• _Estratto fornito_:
Il pescato, a quel tempo, era il fine unico di ogni sommozzata che si
rispettasse. La quantità era lo spartiacque tra chi veniva considerato un vero
subacqueo e chi no e dava carisma e prestigio nelle allegre congreghe serali di
amici nelle stagioni balneari dei primi anni settanta. Ma alle volte non c’era
solo il pesce sulle barche. Ogni tanto arrivavano anche oggetti strani, corrose
vestigia di un passato ancora fresco e da dimenticare al più presto. Talvolta
erano frammenti di bossoli, di armi, talvolta addirittura ogive, qualche rara
volta anche cocci di anfora, ma per questi ultimi c’era il problema di
occultarli allo sguardo del Maresciallo dei Carabinieri, anche lui accorso
entusiasta e interessato a vedere da vicino le prelibatezze ittiche .”E
questi da dove vengono?” chiedevano i
curiosi indicando dei vecchi proiettili, “Da un relitto ricco di pesce,
pieno di queste cose, ma triste e tenebroso come non ne ho mai visti, fuori
Vada, ma è come per i cercatori di funghi, non mi puoi chiedere dove di preciso!”

• _Materiale fornito_:

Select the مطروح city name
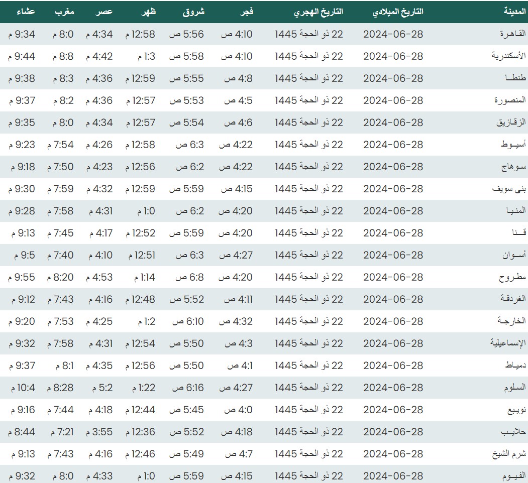The image size is (528, 483). [x=512, y=277]
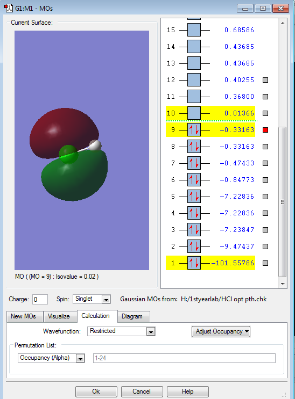
Task: Select the occupied orbital box for MO 9
Action: (x=194, y=130)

• _Consegna_: Nell'estratto fornito, nella frase che comincia con "Talvolta erano frammenti", quali oggetti strani arrivavano sulle barche insieme al pesce? Elencali tutti.

• _Risposta_:
- frammenti di bossoli
- frammenti di armi
- ogive
- cocci di anfora